ファミリーマートには、ファミチキとスパイシーチキンという似た商品が横に並んでいますが、ファミチキ成型肉ではなく、スパイシーチキンは成型肉なので、いつも自分はファミチキばかり買います。(追記:そのあと何回か食べましたが、スパイシーチキンは成型肉ではありません。スパイシーチキンの方が安い理由をそこに求めてしまっていたのですが、単に調理の仕方(衣)が違うのが価格の違いのようですね。)

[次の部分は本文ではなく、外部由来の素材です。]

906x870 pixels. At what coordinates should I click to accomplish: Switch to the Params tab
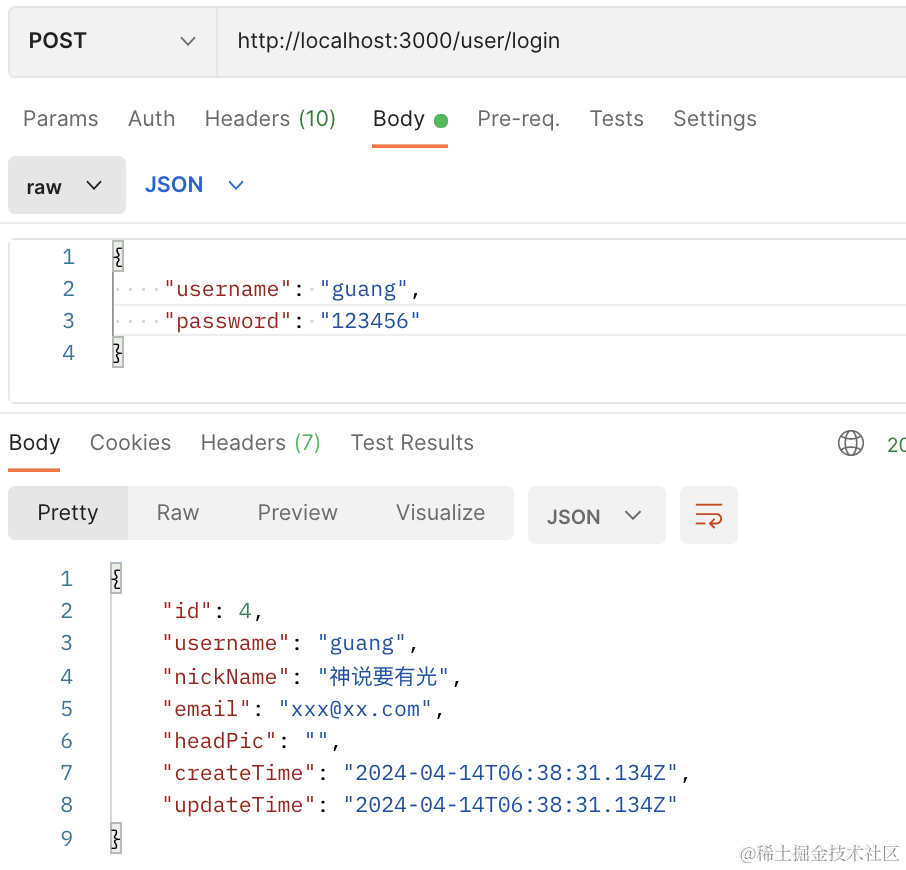(60, 119)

つまり、あくまで個人的な感覚で恐縮ですが、ファミチキやLチキ(ローソン)、ケンタッキーの普通のチキンだったら成型肉じゃないので、生産国がどこであってもリスクが低いと判断しています。半分は期限切れの肉を使って…などというズルはできないし、一時期頻発したような馬鹿なアルバイトが悪戯をすることもやりにくい。また、加工度合が少ないほど、従業員のモラルがしっかり働きそうだし、検査も成型肉に対するものよりは実効力があるものが期待出来そうです。


ということで、ファミリーマートには、今回問題になったようなナゲット類は、もう全部店からなくしていいので、ファミチキの種類を増やす(Lチキキングのようなサイズの大きいもの希望)とか、そういう方向に進んでほしいです。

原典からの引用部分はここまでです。